[RECORD EXTRACTS — start]
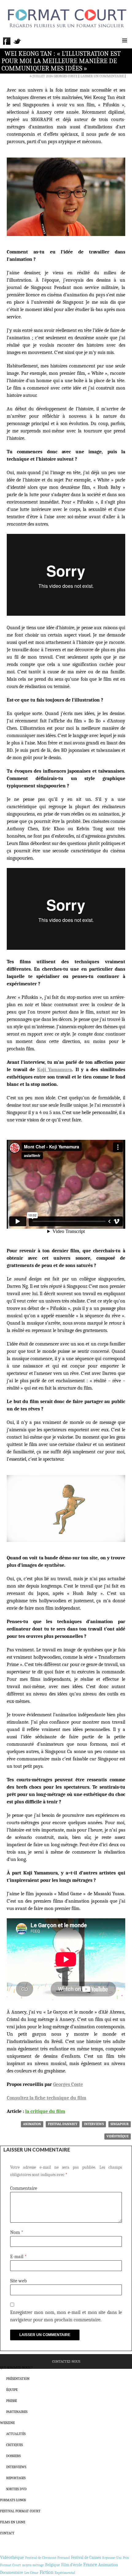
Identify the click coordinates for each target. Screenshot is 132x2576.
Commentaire (23, 2188)
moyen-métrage (33, 2565)
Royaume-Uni (112, 2558)
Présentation (17, 2378)
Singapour (120, 2124)
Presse (11, 2401)
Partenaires (16, 2412)
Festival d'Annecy (62, 2124)
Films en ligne (12, 2522)
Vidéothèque (118, 2136)
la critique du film (45, 2111)
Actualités (15, 2434)
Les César (31, 2572)
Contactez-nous (66, 2361)
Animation (32, 2124)
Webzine (7, 2423)
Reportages (15, 2478)
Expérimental (65, 2572)
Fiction (46, 2572)
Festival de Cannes (86, 2557)
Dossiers (13, 2456)
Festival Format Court (20, 2511)
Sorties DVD (16, 2489)
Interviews (94, 2124)
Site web (18, 2281)
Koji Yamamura (54, 1069)
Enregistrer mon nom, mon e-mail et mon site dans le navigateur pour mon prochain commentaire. (66, 2316)
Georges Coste (65, 76)
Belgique (52, 2565)
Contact (7, 2533)
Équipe (11, 2390)
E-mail (18, 2256)
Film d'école (71, 2565)
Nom (16, 2232)
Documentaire (11, 2572)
[RECORD EXTRACTS — finish]
ABOUT THIS EXERCISE »
Write the listing out again in full and unchanged, minus any pictures.

WRITTEN RESPONSE »
Identify the click coordinates for each target. Screenshot is 132x2576.
Commentaire (23, 2188)
moyen-métrage (33, 2565)
Royaume-Uni (112, 2558)
Présentation (17, 2378)
Singapour (120, 2124)
Presse (11, 2401)
Partenaires (16, 2412)
Festival d'Annecy (62, 2124)
Films en ligne (12, 2522)
Vidéothèque (118, 2136)
la critique du film (45, 2111)
Actualités (15, 2434)
Les César (31, 2572)
Contactez-nous (66, 2361)
Animation (32, 2124)
Webzine (7, 2423)
Reportages (15, 2478)
Expérimental (65, 2572)
Fiction (46, 2572)
Festival de Cannes (86, 2557)
Dossiers (13, 2456)
Festival Format Court (20, 2511)
Sorties DVD (16, 2489)
Interviews (94, 2124)
Site web (18, 2281)
Koji Yamamura (54, 1069)
Enregistrer mon nom, mon e-mail et mon site dans le navigateur pour mon prochain commentaire. (66, 2316)
Georges Coste (65, 76)
Belgique (52, 2565)
Contact (7, 2533)
Équipe (11, 2390)
E-mail (18, 2256)
Film d'école (71, 2565)
Nom (16, 2232)
Documentaire (11, 2572)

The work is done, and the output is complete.